◆ EXERCISE DETAILS: All lines below starting at the one that holds "Click the main product image placeholder icon" and ending at the one that holds "This screenshot has height=361, width=694." should be printed exactly, ends included. Pictures should not be printed, nor anything else.

Stored records

*** Begin section ***

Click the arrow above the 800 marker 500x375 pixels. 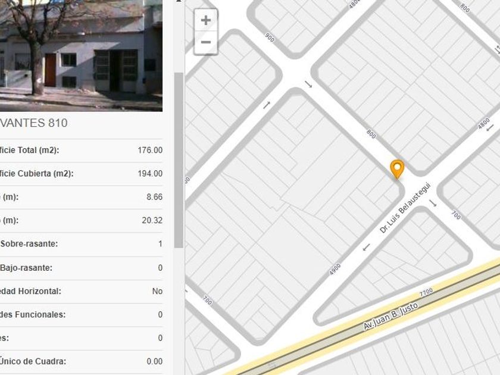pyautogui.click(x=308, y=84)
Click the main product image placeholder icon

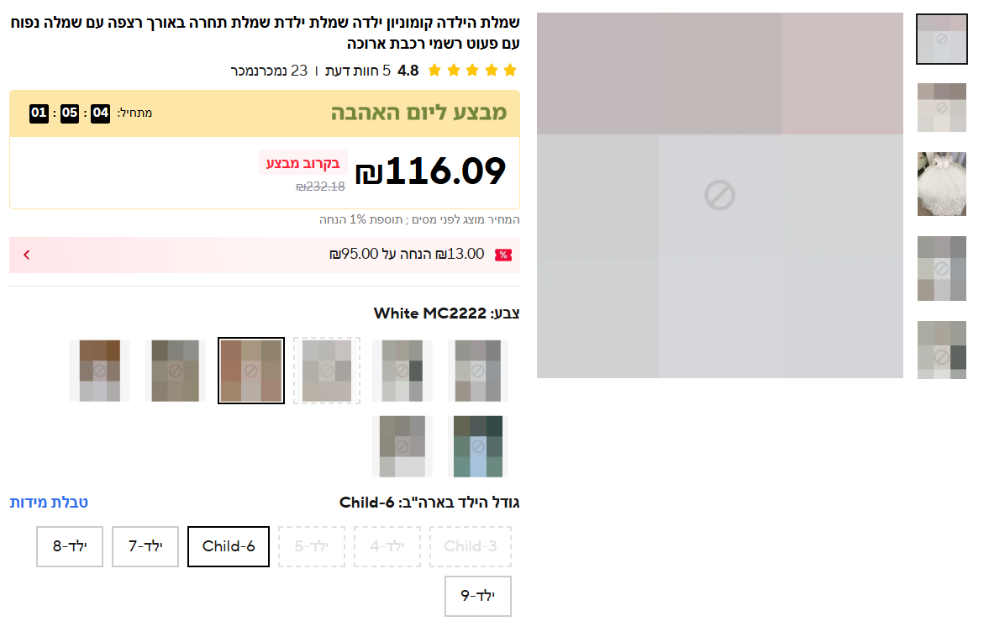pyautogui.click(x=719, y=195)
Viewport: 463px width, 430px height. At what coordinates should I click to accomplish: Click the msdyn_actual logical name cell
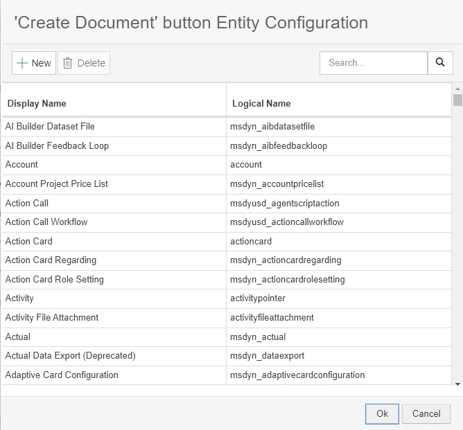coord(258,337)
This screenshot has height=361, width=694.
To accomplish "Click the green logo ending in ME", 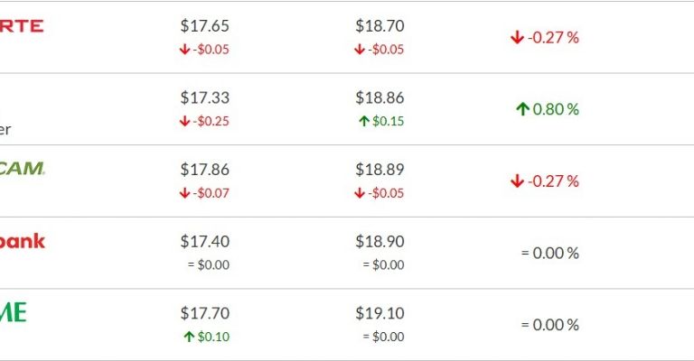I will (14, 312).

*** End section ***

◆ COMPLETED TASK:
Click the main product image placeholder icon

pyautogui.click(x=719, y=195)
Viewport: 463px width, 430px height. At what coordinates should I click to accomplish: Click the msdyn_actual logical name cell
coord(258,337)
This screenshot has height=361, width=694.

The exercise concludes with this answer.